Location: Coryell County, TX
September 2, 2014 10:47 am
I’ve seen several of these caterpillars this summer. This one fell onto the sidewalk when I moved our garden-hose reel last night. It uncurled after a few minutes and moved off into the garden. I was unable to get a good photo of its face. I thought it was wet, but I think the bristles are just very shiny. Fascinating and really beautiful.
I think the chrysalis husk on the front porch is from the same type of caterpillar, perhaps.

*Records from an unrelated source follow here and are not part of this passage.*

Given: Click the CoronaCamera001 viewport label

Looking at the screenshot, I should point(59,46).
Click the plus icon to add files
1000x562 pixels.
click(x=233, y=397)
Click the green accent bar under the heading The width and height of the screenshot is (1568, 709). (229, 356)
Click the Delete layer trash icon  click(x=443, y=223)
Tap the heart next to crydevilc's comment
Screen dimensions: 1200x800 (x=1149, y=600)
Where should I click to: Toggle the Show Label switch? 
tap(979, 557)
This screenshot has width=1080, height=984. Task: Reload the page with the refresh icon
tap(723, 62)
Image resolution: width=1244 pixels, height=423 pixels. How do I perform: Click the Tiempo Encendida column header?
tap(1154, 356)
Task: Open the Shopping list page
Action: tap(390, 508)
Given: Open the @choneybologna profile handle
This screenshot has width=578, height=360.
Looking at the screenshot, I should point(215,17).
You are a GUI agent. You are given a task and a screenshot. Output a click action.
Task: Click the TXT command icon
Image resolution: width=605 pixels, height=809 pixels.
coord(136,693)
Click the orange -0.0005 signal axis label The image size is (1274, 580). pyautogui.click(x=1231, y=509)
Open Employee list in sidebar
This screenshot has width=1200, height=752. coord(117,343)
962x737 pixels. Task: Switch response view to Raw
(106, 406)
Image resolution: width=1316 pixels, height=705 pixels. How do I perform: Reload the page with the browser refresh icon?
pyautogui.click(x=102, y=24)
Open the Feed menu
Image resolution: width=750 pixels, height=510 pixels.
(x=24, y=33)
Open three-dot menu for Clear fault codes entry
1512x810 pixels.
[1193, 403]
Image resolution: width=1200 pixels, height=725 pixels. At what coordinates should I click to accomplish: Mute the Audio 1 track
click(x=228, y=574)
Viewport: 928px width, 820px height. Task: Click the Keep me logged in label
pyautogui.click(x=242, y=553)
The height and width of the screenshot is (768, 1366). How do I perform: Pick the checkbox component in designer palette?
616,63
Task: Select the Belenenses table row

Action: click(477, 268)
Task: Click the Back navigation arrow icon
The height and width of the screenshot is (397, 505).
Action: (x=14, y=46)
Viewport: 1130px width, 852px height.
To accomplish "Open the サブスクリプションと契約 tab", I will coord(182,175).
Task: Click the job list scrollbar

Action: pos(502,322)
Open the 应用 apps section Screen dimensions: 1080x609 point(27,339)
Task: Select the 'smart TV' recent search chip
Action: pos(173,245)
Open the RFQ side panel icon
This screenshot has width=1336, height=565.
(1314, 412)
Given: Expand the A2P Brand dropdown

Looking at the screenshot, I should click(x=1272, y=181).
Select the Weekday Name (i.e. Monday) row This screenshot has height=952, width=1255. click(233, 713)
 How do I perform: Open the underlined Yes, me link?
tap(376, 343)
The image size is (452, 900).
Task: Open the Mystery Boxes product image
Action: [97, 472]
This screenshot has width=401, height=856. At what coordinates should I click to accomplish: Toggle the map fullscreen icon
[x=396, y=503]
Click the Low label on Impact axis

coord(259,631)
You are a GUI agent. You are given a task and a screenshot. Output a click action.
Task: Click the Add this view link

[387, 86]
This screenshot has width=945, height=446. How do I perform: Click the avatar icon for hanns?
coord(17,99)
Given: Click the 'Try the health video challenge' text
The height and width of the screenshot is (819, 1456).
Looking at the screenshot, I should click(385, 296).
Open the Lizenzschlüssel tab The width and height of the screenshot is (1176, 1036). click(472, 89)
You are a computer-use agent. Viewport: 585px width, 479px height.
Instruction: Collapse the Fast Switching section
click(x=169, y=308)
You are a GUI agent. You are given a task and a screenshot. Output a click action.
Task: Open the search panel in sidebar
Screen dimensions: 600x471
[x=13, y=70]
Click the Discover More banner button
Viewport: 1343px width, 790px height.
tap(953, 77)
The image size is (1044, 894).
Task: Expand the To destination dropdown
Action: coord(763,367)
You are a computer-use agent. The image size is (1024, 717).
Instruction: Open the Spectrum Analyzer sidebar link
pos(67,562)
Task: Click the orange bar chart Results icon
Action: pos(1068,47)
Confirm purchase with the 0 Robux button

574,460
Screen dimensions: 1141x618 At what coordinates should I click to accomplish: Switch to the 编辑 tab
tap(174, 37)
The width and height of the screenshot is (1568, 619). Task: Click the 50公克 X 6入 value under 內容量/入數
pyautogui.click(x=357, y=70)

Last year you kindly identified an adult Giant Leopard Moth for me. Although I haven’t seen any moths this year, could these be the caterpillars and perhaps an empty chrysalis of the moth?
Thank you so much.
You are correct. This is the Caterpillar of a Giant Leopard Moth, Hypercompe scribonia. Tiger Moth Caterpillars that have this generally appearance covered with hairs are called Woolly Bears. According to BugGuide: “The caterpillar is mostly black with tufts of stiff black hairs of equal length radiating around its body. Rolls up head to tail when disturbed. When curled, red intersegmental rings are visible between the hairs. Spiracles are orange or red. Early instars also have the hairy tufts, but are colored dark brown and orange.” BugGuide also states: “Spends the winter as a caterpillar (Caterpillars of Eastern Forests(2) says it overwinters August to May – presumably this varies by location). One generation per year in the north; sometimes two generations in the south.”
Woolly Bears incorporate the hairs into the spinning of the cocoon that holds the pupa. Chrysalis is a term that is reserved for the pupa of a butterfly. The Giant Leopard Moth is also known as the Eyed Tiger Moth.
Subject: Possible Giant Leopard Moth Caterpillar, Part II
Location: Coryell County, Texas
September 2, 2014 8:59 pm
I turned on the porch light tonight at 10 PM Central Standard Time, and there was the possible Giant Leopard Moth caterpillar again, stretched out on the porch’s concrete. The caterpillar started moving quickly away from the light. I had no idea they could move so fast! It crawled onto the garden soil, stopped, and crawled back onto the concrete, halting when it reached a more shadowed spot. Then it stayed perfectly still, front slightly raised. It was over two inches long when it was moving.
Here are a few more photos of the caterpillar and the empty chrysalis shell.
Thank you, and take care!
Thanks for the additional images Ellen.